Eliasberg and Neuland who had coined the term epi-tuberculosis, suggested that these pathological alterations were a reaction to toxins produced by a tuberculous focus [2]. Reichle HS assumed that epituberculosis is in many cases merely an extensive tuberculous pneumonia, differing from the ordinary type by undergoing complete reabsorption [6]. De Bruin M suggested that epituberculosis was due to atelectasis caused by occlusion of a main bronchus [7]. A recent study reevaluated the pathogenesis of epituberculosis, because most studies on epituberculosis have been done more than 50 years ago. It is confirmed with CT imaging and bronchoscopy that epituberculosis is the atelectasis of lobe or segment which occurs mostly due to compression of bronchi by the enlargement of mediastinal and/or hilar lymph nodes especially after starting chemotherapy [8]. Perforation of lymph nodes partially contributes to the formation of epituberculosis as confirmed by bronchoscopic findings in this study. Thus, the distal parenchymal shadow following tuberculous lymphadenitis may be due to the extruded caseous material causing obstruction and atelectasis, and/or due to acute hypersensitivity response to extruded material and/or caseating pneumonia due to the extruded material. In our case, x-ray and HRCT chest demonstrated necrotic lymph nodes and collapse-consolidation of right upper lobe. Bronchoscopy showed occlusion of right upper lobe bronchus by cheesy soft friable mass which was probably the perforated lymph node, which had led to collapse-consolidation of right upper lobe.

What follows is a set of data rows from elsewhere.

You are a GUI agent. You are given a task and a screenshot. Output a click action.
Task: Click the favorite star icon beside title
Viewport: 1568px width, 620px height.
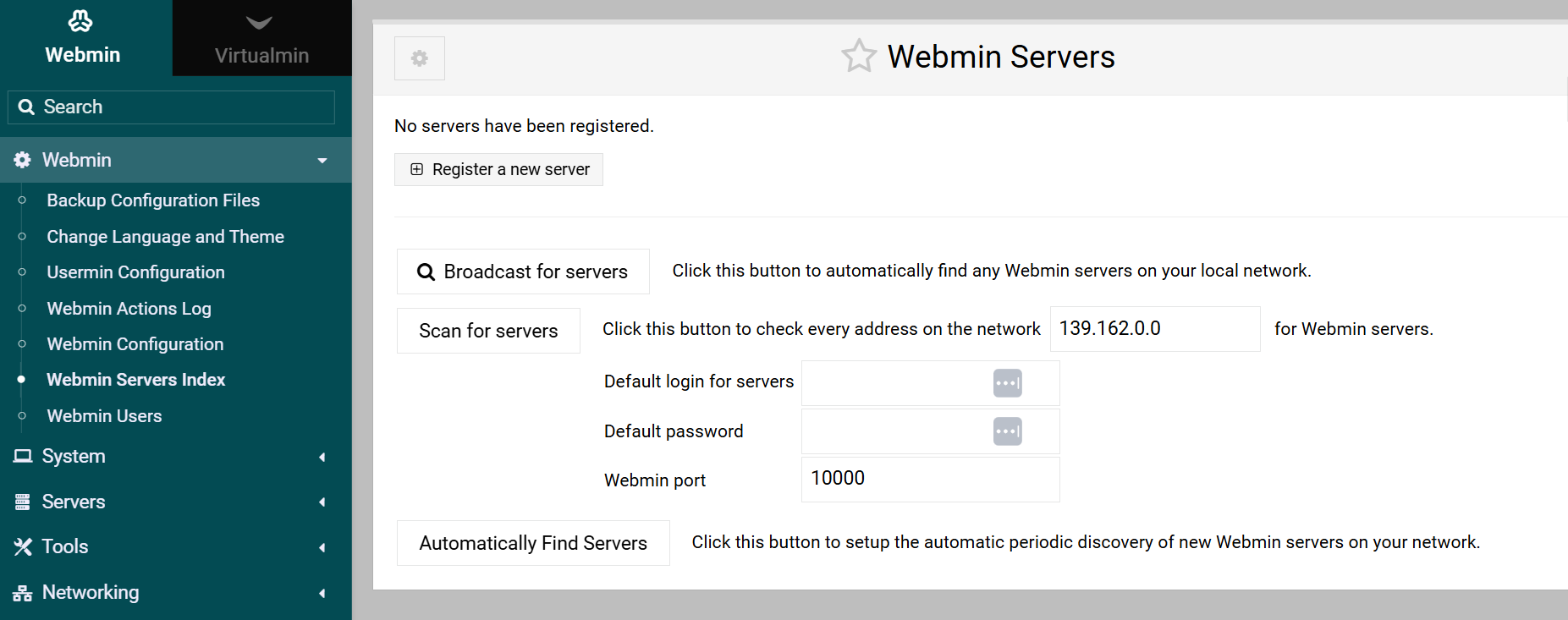858,57
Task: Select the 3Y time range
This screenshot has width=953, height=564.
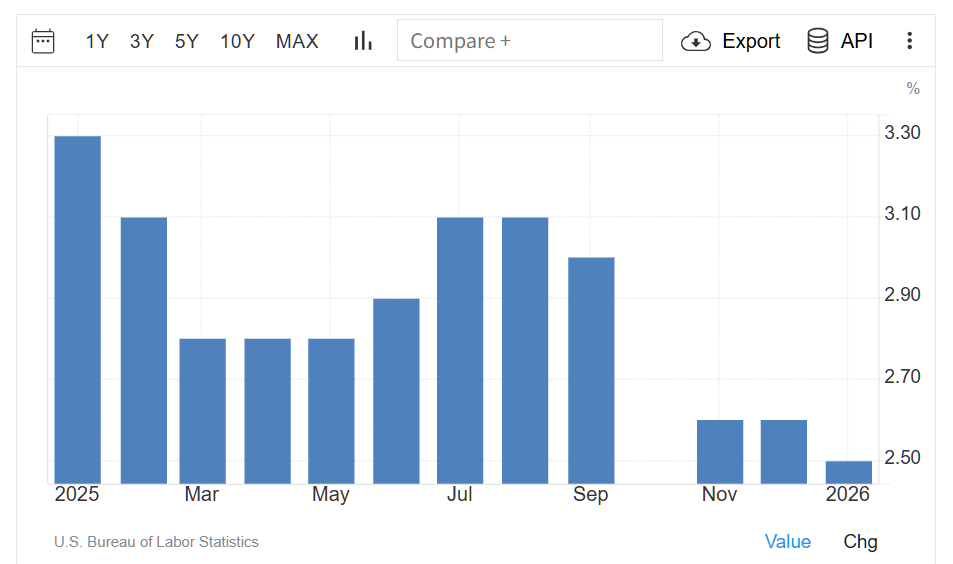Action: [142, 41]
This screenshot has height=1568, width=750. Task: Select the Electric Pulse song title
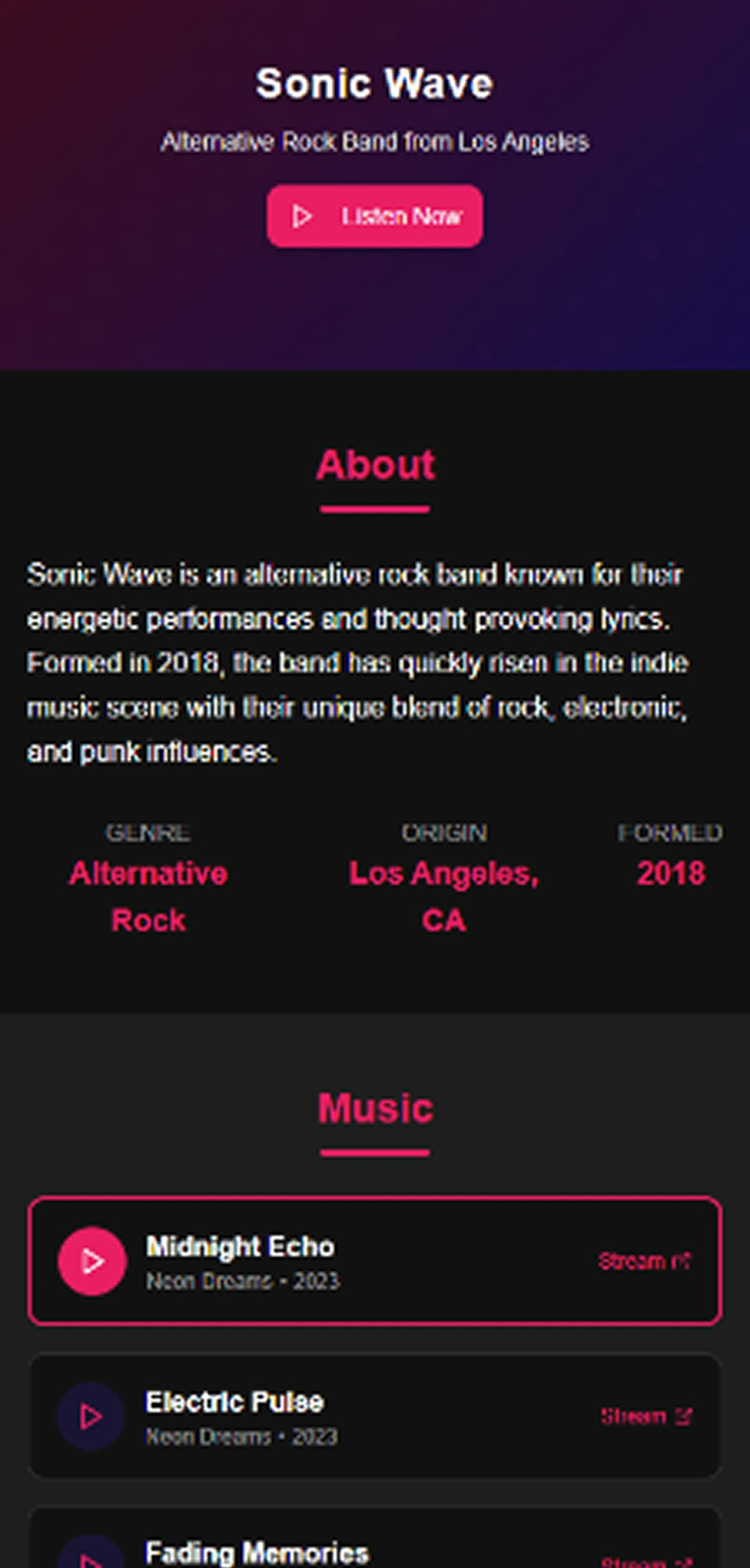click(x=235, y=1401)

Epituberculosis may occur despite adequate chemotherapy. It is well known that the enlargement or appearance of new lymph nodes during or after chemotherapy does not necessarily indicate failure of the treatment or relapse or drug resistant TB. In fact, it may be due to hypersensitivity to tuberculoproteins released from disrupted macrophages [9]. Similarly, nodal perforation into an airway with endobronchial aspiration of allergic products causes an acute hypersensitivity response (epituberculosis) with dense consolidation [10]. This consolidation does not need any change in ATT and resolves completely within months, without permanent sequelae. A response to the same anti-tubercular treatment substantiates the diagnosis, as was reported in a similar case from India [9]. Our patient also has responded well to first line ATT both clinically and radio logically.

Conclusion

We report this case to emphasize that involvement of lymph nodes can occur in older children leading to collapse consolidation i.e., epituberculosis due to erosion of the lymphnode into the bronchus and subsequent acute hypersensitivity response to the tuberculoproteins released. This may lead to clinical and radiological worsening; however, this does not mean that patients are developing drug resistant TB. Such patients require close observation and thorough investigation, and if they have epituberculosis, they usually respond well without any change in their anti TB regimen.